** START OF LISTING **

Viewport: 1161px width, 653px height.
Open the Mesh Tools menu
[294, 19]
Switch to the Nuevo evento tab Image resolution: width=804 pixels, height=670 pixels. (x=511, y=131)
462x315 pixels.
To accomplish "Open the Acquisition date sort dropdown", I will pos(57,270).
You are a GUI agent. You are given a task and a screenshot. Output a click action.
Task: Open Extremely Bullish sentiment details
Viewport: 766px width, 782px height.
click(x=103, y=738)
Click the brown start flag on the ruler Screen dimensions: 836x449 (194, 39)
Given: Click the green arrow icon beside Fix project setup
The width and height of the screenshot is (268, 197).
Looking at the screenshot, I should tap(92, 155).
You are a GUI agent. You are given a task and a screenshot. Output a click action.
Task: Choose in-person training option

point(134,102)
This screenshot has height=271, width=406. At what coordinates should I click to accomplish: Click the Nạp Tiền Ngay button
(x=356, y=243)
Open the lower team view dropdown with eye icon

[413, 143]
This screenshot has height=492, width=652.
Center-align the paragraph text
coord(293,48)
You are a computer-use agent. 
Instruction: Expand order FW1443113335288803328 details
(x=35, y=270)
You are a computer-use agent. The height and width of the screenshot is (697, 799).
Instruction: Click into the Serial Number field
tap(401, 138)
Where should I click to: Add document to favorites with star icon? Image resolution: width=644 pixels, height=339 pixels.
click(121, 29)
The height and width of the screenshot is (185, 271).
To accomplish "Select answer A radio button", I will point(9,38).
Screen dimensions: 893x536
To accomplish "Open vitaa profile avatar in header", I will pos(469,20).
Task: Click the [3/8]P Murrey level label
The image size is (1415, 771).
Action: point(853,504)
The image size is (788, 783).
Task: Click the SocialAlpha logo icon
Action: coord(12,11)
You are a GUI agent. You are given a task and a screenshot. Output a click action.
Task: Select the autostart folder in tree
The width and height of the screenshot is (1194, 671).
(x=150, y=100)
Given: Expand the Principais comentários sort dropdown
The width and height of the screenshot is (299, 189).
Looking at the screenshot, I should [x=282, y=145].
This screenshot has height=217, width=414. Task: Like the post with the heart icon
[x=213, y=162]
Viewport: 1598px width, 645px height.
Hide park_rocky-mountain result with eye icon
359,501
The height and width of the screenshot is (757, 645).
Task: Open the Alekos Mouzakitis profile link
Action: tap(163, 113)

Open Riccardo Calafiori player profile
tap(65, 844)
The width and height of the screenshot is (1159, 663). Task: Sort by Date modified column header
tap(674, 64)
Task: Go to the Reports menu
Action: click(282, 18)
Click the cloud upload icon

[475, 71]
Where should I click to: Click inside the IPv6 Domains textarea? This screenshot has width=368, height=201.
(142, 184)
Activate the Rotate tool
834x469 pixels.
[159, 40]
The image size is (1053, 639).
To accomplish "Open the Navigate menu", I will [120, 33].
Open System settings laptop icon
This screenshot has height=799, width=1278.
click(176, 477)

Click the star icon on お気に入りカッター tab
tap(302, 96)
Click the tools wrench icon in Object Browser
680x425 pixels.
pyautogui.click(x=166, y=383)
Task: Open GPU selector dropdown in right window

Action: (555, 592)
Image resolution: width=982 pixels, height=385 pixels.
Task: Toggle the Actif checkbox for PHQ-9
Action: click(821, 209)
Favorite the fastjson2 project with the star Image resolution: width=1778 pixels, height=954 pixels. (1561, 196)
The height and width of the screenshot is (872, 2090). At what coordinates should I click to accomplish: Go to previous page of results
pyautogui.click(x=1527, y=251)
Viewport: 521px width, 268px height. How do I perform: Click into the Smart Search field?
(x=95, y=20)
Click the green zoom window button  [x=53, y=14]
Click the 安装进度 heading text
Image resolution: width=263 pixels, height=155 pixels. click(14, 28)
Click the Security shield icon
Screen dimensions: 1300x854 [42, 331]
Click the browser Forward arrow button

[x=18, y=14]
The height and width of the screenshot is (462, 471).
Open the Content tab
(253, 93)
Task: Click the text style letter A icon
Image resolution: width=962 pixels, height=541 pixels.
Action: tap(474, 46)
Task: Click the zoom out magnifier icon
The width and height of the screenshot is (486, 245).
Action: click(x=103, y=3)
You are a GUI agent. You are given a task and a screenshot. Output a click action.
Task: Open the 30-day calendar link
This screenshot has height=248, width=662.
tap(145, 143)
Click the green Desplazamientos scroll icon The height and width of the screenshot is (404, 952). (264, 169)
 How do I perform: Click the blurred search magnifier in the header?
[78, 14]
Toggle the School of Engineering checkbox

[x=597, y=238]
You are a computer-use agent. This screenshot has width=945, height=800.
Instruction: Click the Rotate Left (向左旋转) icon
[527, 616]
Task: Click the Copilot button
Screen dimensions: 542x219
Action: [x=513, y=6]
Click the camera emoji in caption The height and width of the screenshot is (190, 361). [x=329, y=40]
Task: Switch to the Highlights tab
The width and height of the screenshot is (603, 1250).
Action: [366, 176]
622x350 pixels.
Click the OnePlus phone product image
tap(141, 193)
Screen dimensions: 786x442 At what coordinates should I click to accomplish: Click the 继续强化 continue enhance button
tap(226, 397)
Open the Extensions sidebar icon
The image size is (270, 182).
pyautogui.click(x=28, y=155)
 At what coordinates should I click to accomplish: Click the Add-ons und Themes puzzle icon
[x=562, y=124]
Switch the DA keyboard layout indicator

** END OF LISTING **

PROBLEM DESCRIPTION: Copy out every line from the start of the lines above down to the line containing "tap(401, 138)", keeping each one word for word.

ANSWER TO THE PROBLEM:
Viewport: 1161px width, 653px height.
Open the Mesh Tools menu
[294, 19]
Switch to the Nuevo evento tab Image resolution: width=804 pixels, height=670 pixels. (x=511, y=131)
462x315 pixels.
To accomplish "Open the Acquisition date sort dropdown", I will pos(57,270).
You are a GUI agent. You are given a task and a screenshot. Output a click action.
Task: Open Extremely Bullish sentiment details
Viewport: 766px width, 782px height.
click(x=103, y=738)
Click the brown start flag on the ruler Screen dimensions: 836x449 (194, 39)
Given: Click the green arrow icon beside Fix project setup
The width and height of the screenshot is (268, 197).
Looking at the screenshot, I should tap(92, 155).
You are a GUI agent. You are given a task and a screenshot. Output a click action.
Task: Choose in-person training option

point(134,102)
This screenshot has height=271, width=406. At what coordinates should I click to accomplish: Click the Nạp Tiền Ngay button
(x=356, y=243)
Open the lower team view dropdown with eye icon

[413, 143]
This screenshot has height=492, width=652.
Center-align the paragraph text
coord(293,48)
You are a computer-use agent. 
Instruction: Expand order FW1443113335288803328 details
(x=35, y=270)
You are a computer-use agent. The height and width of the screenshot is (697, 799).
Instruction: Click into the Serial Number field
tap(401, 138)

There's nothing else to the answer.